■ Part of a data file ■
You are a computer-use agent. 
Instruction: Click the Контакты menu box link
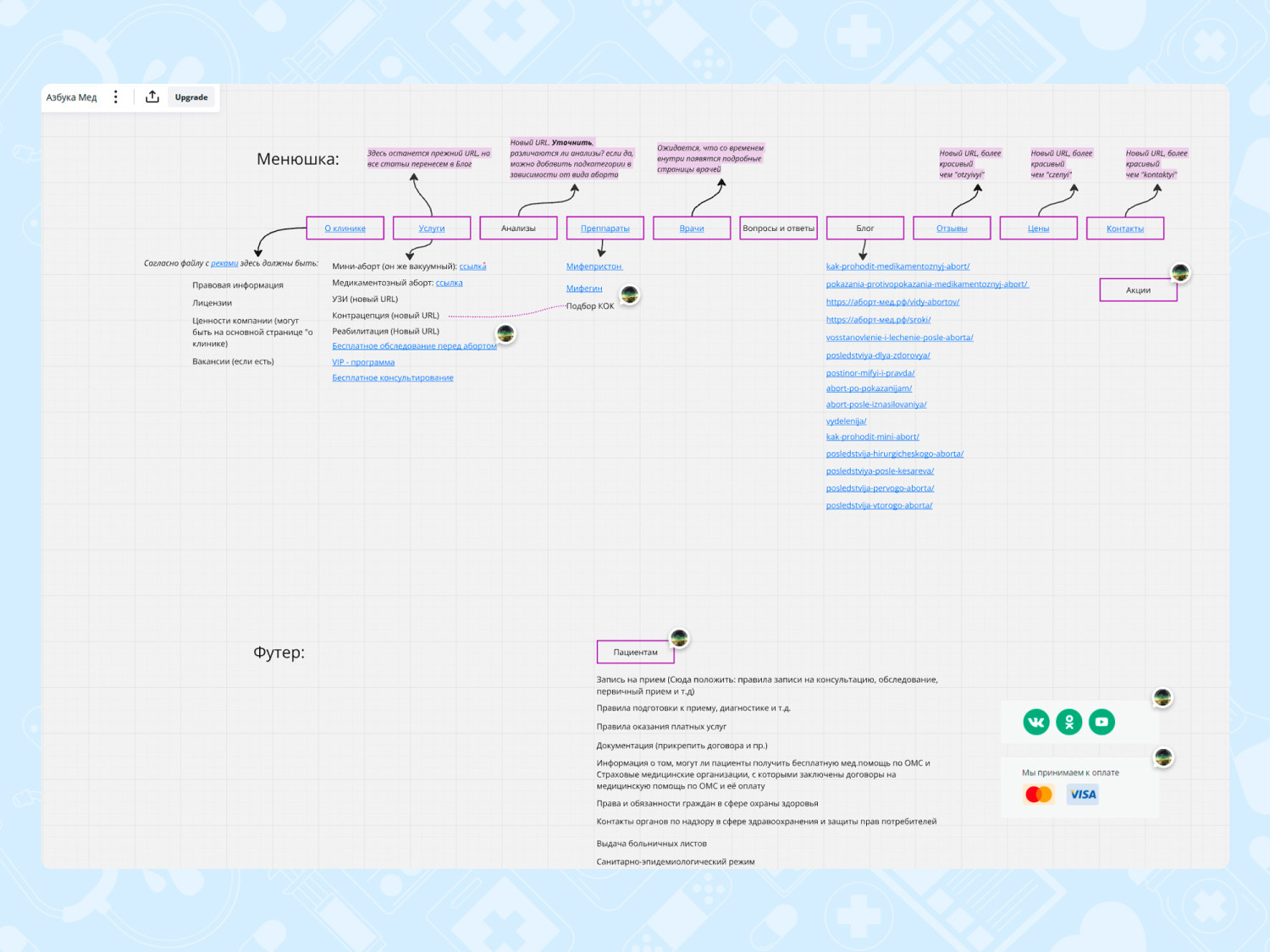tap(1125, 228)
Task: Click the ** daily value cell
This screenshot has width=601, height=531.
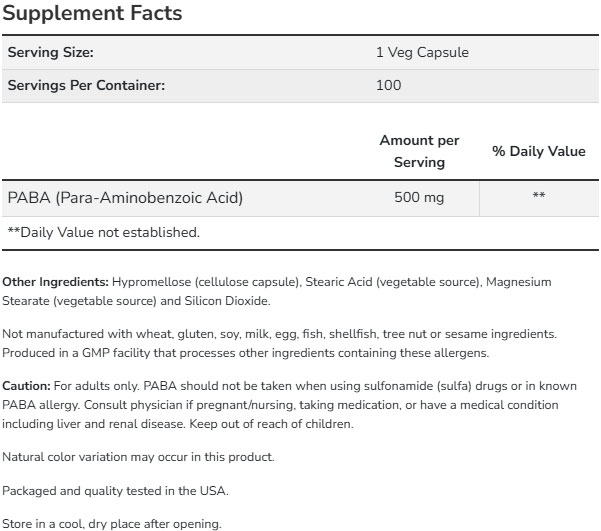Action: tap(538, 197)
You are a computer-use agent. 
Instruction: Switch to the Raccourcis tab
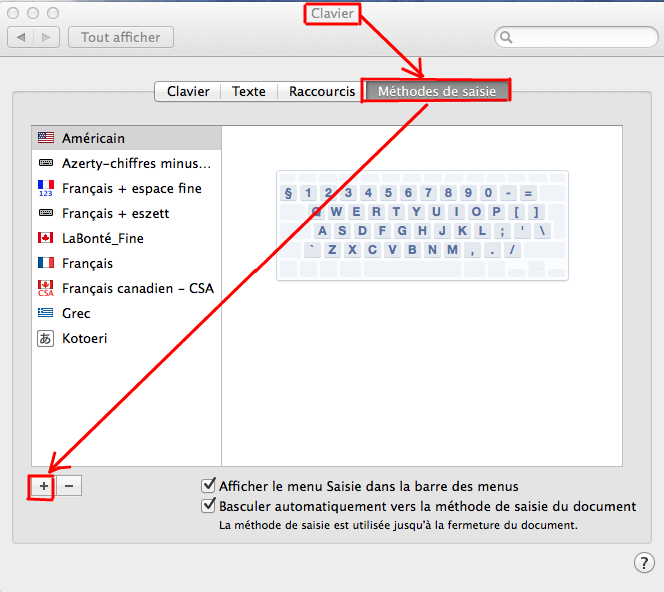321,91
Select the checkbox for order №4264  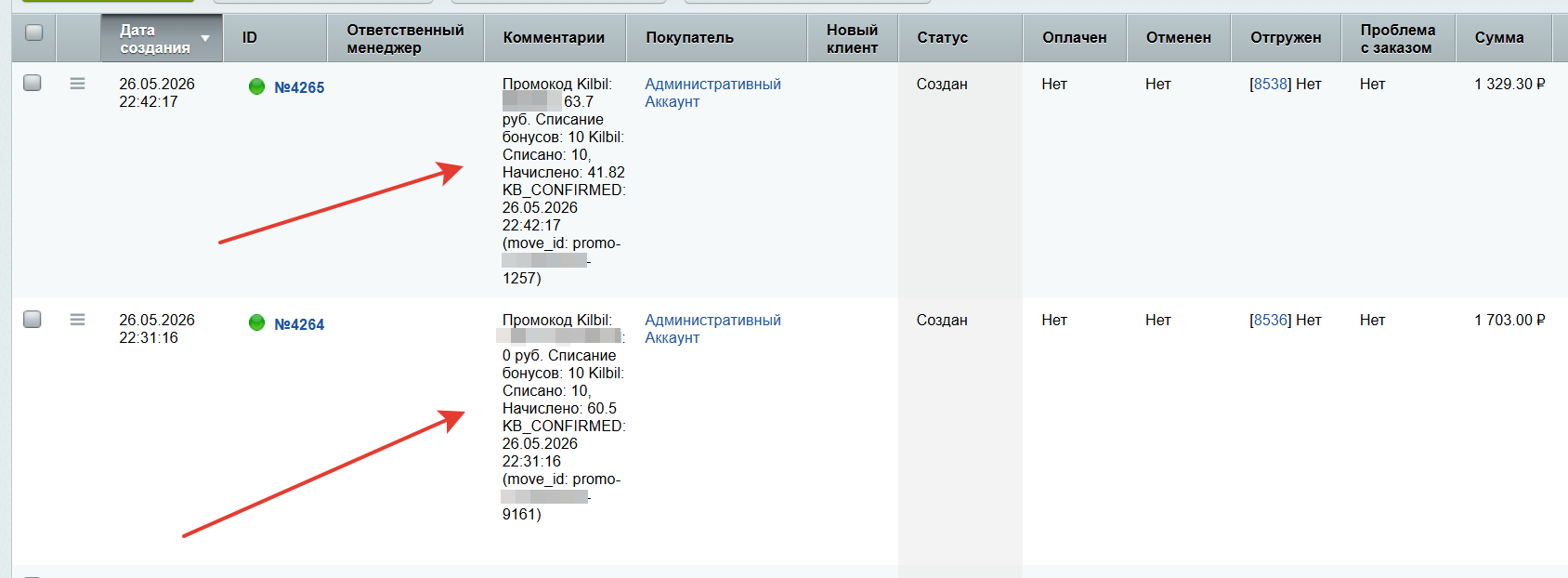click(33, 319)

■ BRIEF ■
Please count the lines of the listing that contain the string "Instruction", treating uppercase and lowercase as different. Give only the number.

■ RESULT BELOW ■
2